With permission, Allen set out to work, organizing other woman in the camp. They decorated the yard with pink paper and people actually signed up, generating sponsorship pledges from family and friends to raise money for each mile walked.
“That breast cancer walk was the first of its kind in the state of Arizona’s prison system,” Allen said. “Since then, it’s spread to different yards and it has raised tens of thousands of dollars to assist in the fight against breast cancer.”
Allen went on to use her time in prison to fight against what she saw as routine degradation. Instead of feeling like a victim, she chose to apply her education and experience in ways that might empower the women serving time alongside of her. She even designed a curriculum to teach life skills.
“Most of the women who served time had to endure daily doses of humiliation,” Allen said. “Repeatedly, staff members would tell the women that no one cared. Prison officials don’t want others to know what goes on in there, but prison life degrades people in ways that influence them forever.” Her description reminded me of everything I’d experienced during 26 years of incarceration in federal prisons of every security level.
Watch the VICE HBO documentary on America’s incarceration system, featuring President Barack Obama’s first-ever visit to a federal prison:
Upon her release, Allen kept up her passion of working to empower women. She became the cofounder of Gina’s Team, a nonprofit organization dedicated to improving outcomes for women who experience imprisonment. The organization’s motto: “Education, not incarceration, is the cheapest form of crime prevention.”
“I wanted to do something to help those women, because no one else seemed to understand or care,” she said. Through Gina’s Team, Allen said she provides direct services to more than 1,000 people each year in different facilities. She has partnered with community leaders to teach skills based on the ATHENA Leadership Model and works to help women through their imprisonment and upon release.
After being confined, female inmates—like men—generally transition to halfway houses. There, they are required to pay fees that block many from ever being able to build lives of stability; subsistence payments amount to more than $100 per week, and the payments make it next to impossible to accumulate the savings necessary to pay for deposits on housing. When they, like all felons, reveal their felony convictions on applications for apartments or jobs, the women encounter immediate resistance, if not total rejection.

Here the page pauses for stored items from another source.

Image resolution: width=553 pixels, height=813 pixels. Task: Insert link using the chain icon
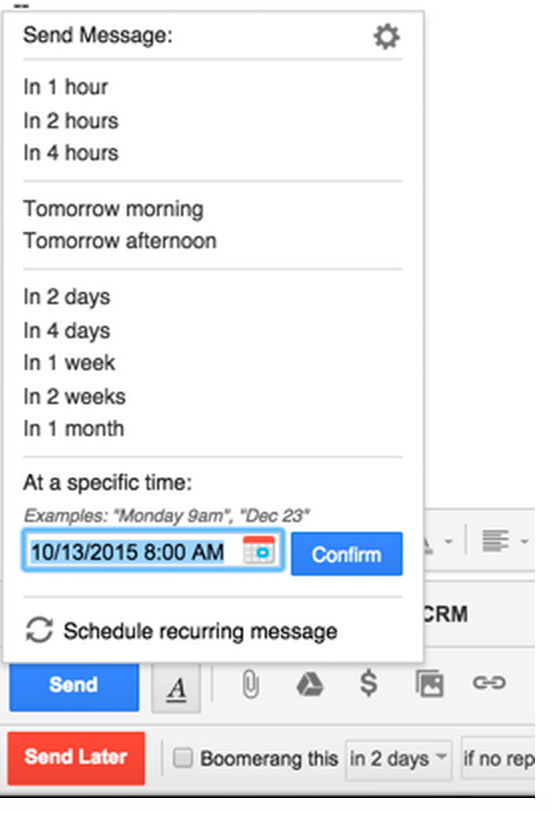tap(489, 683)
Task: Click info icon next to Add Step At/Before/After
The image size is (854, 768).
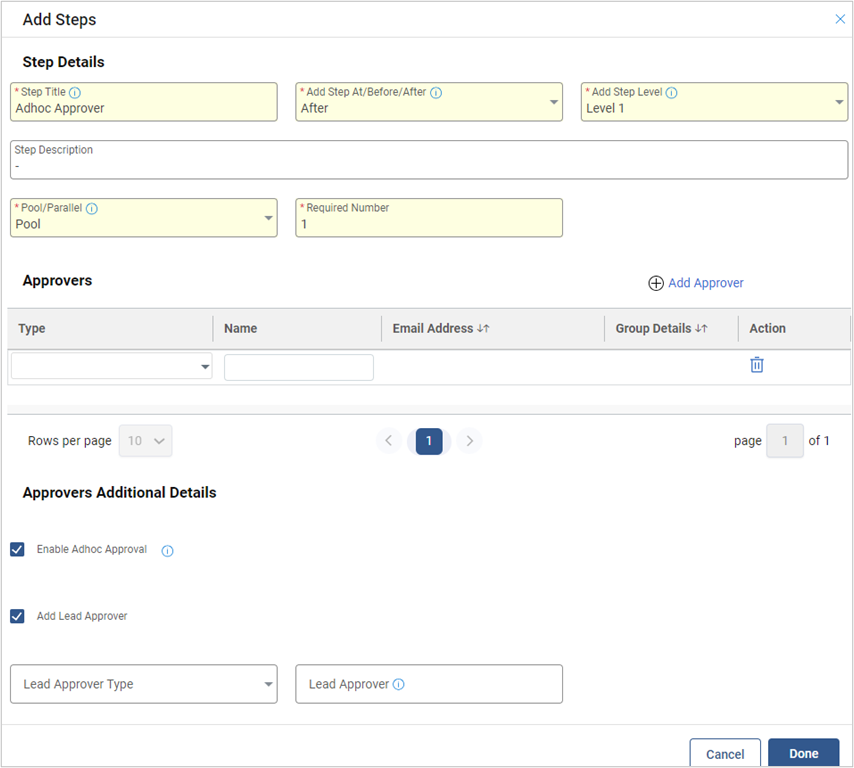Action: (x=436, y=92)
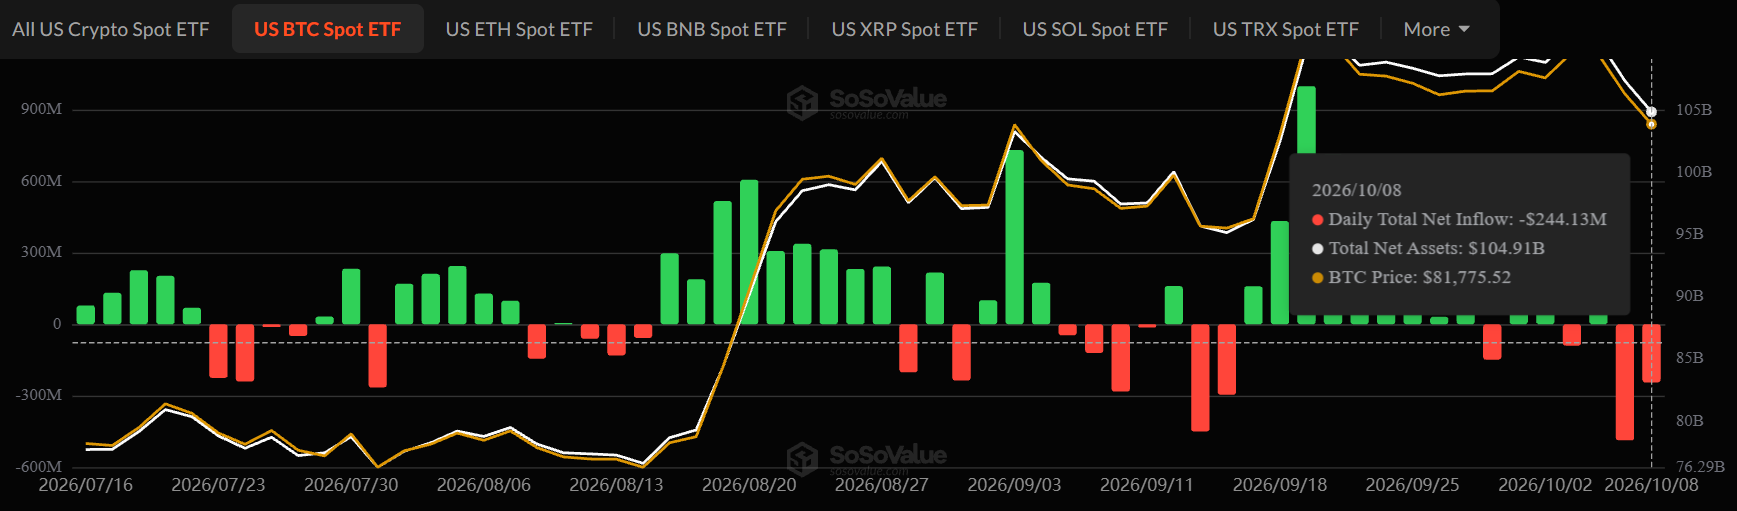Screen dimensions: 1737x511
Task: Expand the More dropdown menu
Action: [x=1437, y=29]
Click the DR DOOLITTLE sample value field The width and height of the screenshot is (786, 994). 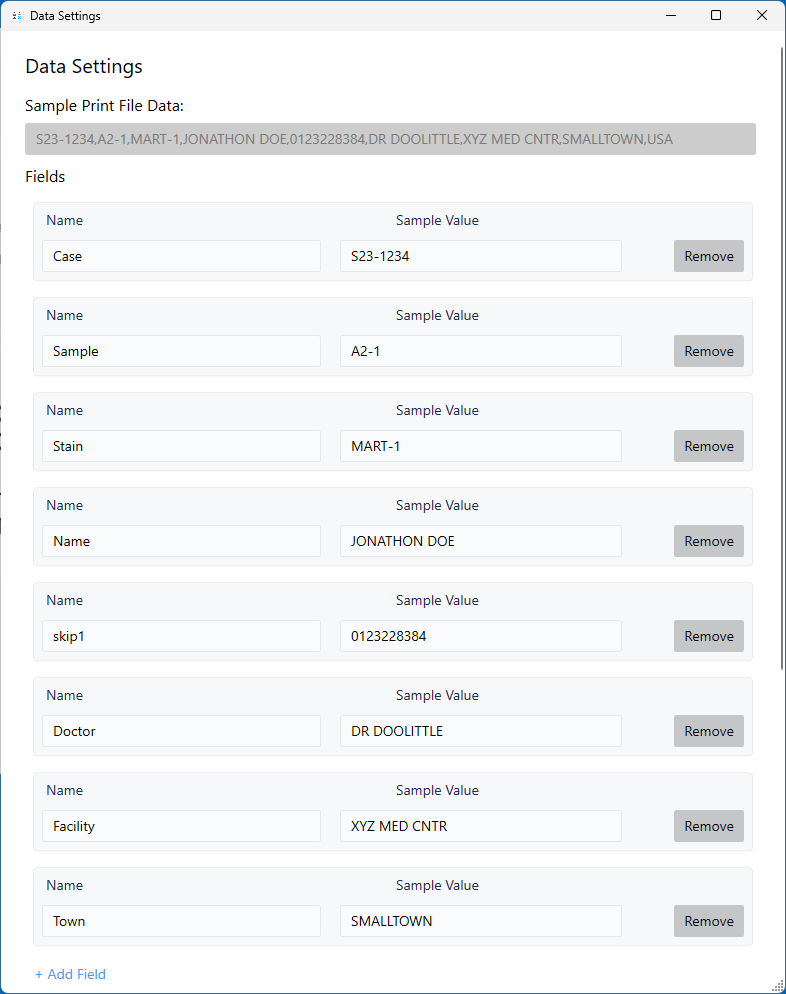(x=480, y=731)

“I was lucky because I found passion in prison,” Allen said. “I want to help women and girls in prison because the women are the foundation of the family.”
By working with thousands of incarcerated women, Allen has become acutely aware of their problems. She described a homeless man as being the only individual who could express empathy to her after her release. He approached her asking for change, and when she told him that she’d just been released from prison, the man threw up his arms and said, “Welcome home.”
With an annual budget of less than €30,000, Allen and the other volunteers at Gina’s Team bring guest speakers to teach the women skills they’ll need to overcome the challenges that await them in society. Through those classes, Gina’s Team vets the participants and then matches them with prospective employers. The employers have an opportunity to review the women’s resumes and interview them before they are released from the system. Gina’s Team strives to open employment opportunities so that when these women walk out of prison, they have a job secured.
The longer people are exposed to America’s “corrections” system, the less likely those people become to live in society successfully. That’s why people like Sue Ellen Allen and me work to bring about prison and sentencing reforms.